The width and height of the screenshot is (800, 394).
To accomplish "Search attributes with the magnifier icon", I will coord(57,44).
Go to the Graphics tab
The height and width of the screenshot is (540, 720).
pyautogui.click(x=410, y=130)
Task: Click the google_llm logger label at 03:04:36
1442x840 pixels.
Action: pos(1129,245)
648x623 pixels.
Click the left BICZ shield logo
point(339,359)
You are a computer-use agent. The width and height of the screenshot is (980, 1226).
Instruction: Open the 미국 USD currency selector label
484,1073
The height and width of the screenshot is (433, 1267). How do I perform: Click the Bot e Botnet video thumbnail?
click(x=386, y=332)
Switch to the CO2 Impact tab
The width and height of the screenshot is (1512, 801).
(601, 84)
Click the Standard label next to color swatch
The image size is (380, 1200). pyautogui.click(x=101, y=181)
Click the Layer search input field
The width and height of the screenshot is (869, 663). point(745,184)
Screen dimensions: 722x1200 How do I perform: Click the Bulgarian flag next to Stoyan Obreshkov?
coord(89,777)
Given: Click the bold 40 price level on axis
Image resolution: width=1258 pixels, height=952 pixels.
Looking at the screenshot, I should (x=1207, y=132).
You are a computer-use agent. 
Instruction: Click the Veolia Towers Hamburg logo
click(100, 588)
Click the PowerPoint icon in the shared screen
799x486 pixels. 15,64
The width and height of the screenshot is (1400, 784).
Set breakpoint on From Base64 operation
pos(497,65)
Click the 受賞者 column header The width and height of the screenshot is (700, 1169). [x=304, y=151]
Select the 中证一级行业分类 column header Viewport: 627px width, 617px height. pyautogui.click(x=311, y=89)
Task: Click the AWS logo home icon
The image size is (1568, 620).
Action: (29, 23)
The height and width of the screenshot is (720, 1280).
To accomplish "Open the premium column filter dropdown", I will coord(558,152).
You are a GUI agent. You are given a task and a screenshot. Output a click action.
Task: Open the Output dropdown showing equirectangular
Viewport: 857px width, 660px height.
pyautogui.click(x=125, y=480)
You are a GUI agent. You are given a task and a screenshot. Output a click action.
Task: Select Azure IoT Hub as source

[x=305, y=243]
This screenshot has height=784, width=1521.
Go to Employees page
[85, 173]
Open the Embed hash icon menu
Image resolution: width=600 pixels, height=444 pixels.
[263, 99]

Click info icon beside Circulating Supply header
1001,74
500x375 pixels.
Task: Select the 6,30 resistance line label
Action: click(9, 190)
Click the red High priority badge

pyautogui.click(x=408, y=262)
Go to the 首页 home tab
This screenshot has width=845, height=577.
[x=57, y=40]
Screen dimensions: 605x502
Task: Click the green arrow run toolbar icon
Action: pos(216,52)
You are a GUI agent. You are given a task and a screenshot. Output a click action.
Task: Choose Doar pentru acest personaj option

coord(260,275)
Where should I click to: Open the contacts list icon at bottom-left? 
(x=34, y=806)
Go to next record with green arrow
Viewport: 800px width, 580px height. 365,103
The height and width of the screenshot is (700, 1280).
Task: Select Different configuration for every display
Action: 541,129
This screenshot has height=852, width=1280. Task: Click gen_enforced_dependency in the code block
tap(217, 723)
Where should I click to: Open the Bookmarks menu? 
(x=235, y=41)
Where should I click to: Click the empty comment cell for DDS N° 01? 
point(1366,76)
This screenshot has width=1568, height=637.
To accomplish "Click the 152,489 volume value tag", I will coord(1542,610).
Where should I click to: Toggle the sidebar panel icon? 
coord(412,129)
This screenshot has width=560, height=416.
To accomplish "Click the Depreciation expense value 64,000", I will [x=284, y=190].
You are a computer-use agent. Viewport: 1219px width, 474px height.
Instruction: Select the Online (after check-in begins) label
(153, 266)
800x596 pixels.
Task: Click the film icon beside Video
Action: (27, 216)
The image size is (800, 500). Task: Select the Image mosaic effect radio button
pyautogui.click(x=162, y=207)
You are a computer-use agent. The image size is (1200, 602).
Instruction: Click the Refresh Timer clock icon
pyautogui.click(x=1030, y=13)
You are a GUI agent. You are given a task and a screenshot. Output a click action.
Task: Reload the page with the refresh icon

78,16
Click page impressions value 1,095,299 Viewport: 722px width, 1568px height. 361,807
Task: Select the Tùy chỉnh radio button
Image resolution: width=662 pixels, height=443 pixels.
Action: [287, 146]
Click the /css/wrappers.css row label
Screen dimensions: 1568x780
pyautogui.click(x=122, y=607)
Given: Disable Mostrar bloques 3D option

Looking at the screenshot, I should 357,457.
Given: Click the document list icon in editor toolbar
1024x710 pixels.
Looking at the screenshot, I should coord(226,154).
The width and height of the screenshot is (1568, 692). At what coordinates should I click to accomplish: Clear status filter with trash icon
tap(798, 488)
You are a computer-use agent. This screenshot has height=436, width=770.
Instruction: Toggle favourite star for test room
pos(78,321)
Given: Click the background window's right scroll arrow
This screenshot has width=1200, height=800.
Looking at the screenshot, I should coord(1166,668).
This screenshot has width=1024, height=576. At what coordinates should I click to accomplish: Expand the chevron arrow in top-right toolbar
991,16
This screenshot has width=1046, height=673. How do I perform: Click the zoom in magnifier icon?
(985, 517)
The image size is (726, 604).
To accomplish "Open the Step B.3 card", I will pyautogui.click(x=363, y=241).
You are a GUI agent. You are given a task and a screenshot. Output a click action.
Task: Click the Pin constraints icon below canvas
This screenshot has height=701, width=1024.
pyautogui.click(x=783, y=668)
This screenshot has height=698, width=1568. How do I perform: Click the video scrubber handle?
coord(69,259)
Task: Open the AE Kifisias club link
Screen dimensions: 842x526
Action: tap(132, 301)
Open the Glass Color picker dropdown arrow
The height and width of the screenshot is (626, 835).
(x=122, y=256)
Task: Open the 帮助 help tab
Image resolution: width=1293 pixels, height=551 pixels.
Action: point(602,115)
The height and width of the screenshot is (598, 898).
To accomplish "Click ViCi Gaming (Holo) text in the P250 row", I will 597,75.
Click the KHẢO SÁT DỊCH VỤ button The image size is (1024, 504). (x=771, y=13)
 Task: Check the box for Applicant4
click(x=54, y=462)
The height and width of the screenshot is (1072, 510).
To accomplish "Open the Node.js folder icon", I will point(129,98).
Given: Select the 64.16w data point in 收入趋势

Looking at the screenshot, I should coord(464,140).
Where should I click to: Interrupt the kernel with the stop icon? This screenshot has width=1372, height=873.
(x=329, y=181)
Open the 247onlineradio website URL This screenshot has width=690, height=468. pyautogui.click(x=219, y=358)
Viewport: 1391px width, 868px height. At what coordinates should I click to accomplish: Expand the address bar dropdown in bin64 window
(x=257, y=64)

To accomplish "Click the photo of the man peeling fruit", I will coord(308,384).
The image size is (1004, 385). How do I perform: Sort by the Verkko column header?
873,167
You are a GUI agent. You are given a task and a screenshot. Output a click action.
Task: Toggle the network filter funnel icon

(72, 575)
§
Recast the lines starting with the line that contains "This screenshot has width=1568, height=637." and going on through the line that contains "coord(412,129)" as a two-column CSV with the columns input and output. Give one row per answer, with the text it answers in input and the answer in output, each field quoted and line breaks turned into spaces.

input,output
"This screenshot has width=1568, height=637. To accomplish ""Click the 152,489 volume value tag"",","I will coord(1542,610)."
"Where should I click to: Toggle the sidebar panel icon?","coord(412,129)"